■ **Work instructions**:
A: Translate this sentence from the GX forum thread below into Spanish: "Create an expectation suite with a sample expectation."
B: In the GX forum thread below, what value is project_path set to in the main block of the utility function example?
C: Reproduce the part of the GX forum thread below starting at "# set up the validations" and ending at "cp.run(batch_parameters=batch_parameters)", but swap "cp" for "my_checkpoint".

■ **Text block**:
=== Section Start ===
Hello all. Newbie to GX, read the overview (v helpful) and started following Try GX Core. However, I had trouble piecing together the various code snippets on the page: got several errors when trying to run.
Is there a sample project/script anywhere that shows them all assembled together? I’m looking to run some basic checks on data read from a single csv file (e.g. uniqueness of column values).
Did try searching the web for such a thing but that hasn’t been successful yet.
Without knowing the exact way you wish to use GX (database, context/environment, use case) it’s hard to know what to recommend as a sample project as there are various different ways and configurations one may wish to use when getting started with GX.
To start, here’s a demo video that introduces creating a GX project. You can also check out the code sample used in the video.
As a quick example, here’s a workflow using a local CSV file and pandas:
Create a DataFrame from the CSV.
Add the data source and asset, and define a batch representing the entire DataFrame (or partition it to create smaller batches).
Create an expectation suite with a sample expectation.
Pass the DataFrame as a batch and preview it with print(batch.head()) to confirm the structure.
Set up a checkpoint to send validation results to data docs and run the validation.
For more detail on any of these steps, feel free to refer to our glossary for definitions of GX terms.
hi @adeola, thanks very much for the response - that’s sorted me out.
In case it helps, here’s a rough explanation of my understanding as it’s evolved. Whilst I’d read the glossary, I hadn’t fully internalised the data source/asset/batch setup. My mental model was “I have data in a dataframe that I read from csv: I want to validate that”. So I expected to define a suite and run it directly against the dataframe. I understand that the source/asset/batch setup adds flexibility and is likely useful/necessary for bigger tasks: it just took a while to piece it all together.
Sharing that only in the hope it might help to hear a newbie’s experience. For avoidance of doubt, there’s no implicit criticism in there.
Using @adeola’s post I created a utility function to encapsulate setup for simple cases. Sharing here in case it’s useful for others.
def validate_csv_file(project_path: str, src_csv: str, validation_suite: ExpectationSuite) -> FileDataContext:
# delete all the cached files so the script can be run from scratch every time
# wouldn't do this in production as it makes tings less efficient, but
# helpful for dev as it means there's no cached state.
gx_path = os.path.join(project_path, "gx")
shutil.rmtree(gx_path, ignore_errors=True)
context = gx.get_context(mode="file", project_root_dir=project_path)
# read the data from file
dataframe = pandas.read_csv(src_csv)
# set up the gx context
data_source = context.data_sources.add_pandas("data_source")
data_asset = data_source.add_dataframe_asset("data_asset")
batch_definition = data_asset.add_batch_definition_whole_dataframe("data_batch")
suite = context.suites.add(validation_suite)
batch_parameters = {"dataframe": dataframe}
batch = batch_definition.get_batch(batch_parameters=batch_parameters)
# show the first few lines in the batch
print(batch.head())
# set up the validations
validation_definition = context.validation_definitions.add(gx.ValidationDefinition(name="vd", data=batch_definition, suite=suite))
cp = context.checkpoints.add(
gx.Checkpoint(
name="checkpoint",
validation_definitions=[validation_definition],
actions=[gx.checkpoint.actions.UpdateDataDocsAction(name="action")],
)
)
# run the validations
cp.run(batch_parameters=batch_parameters)
return context
if __name__ == "__main__":
project_path = "./data"
csv_file_path = os.path.join(project_path, "input/sample_report.csv")
validation_suite = gx.ExpectationSuite(
"suite",
expectations=[
gx.expectations.ExpectColumnValueLengthsToBeBetween(column="UNIQUEID", min_value=1, max_value=10000),
],
)
print("calling validation")
context = validate_csv_file(project_path, csv_file_path, validation_suite)
print("validation call returned, opening docs")
context.open_data_docs()
=== Section End ===
■ **Stored data**:
=== Section Start ===
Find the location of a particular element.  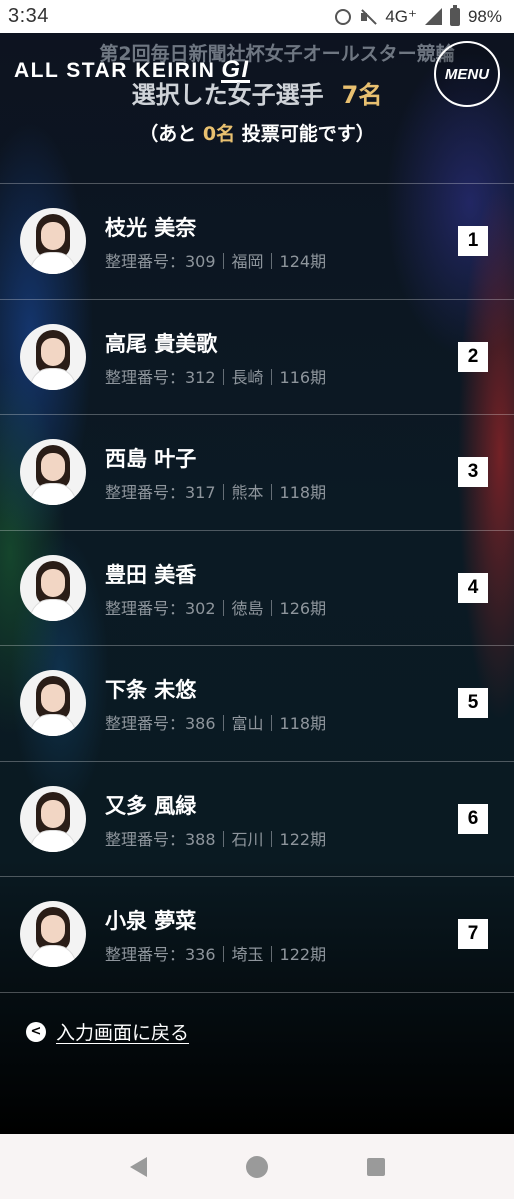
=== Section End ===
■ **Responses per task**:
A: Cree una suite de expectativas con una expectativa de ejemplo.

B: "./data"

C:
# set up the validations
validation_definition = context.validation_definitions.add(gx.ValidationDefinition(name="vd", data=batch_definition, suite=suite))
my_checkpoint = context.checkpoints.add(
gx.Checkpoint(
name="checkpoint",
validation_definitions=[validation_definition],
actions=[gx.checkpoint.actions.UpdateDataDocsAction(name="action")],
)
)
# run the validations
my_checkpoint.run(batch_parameters=batch_parameters)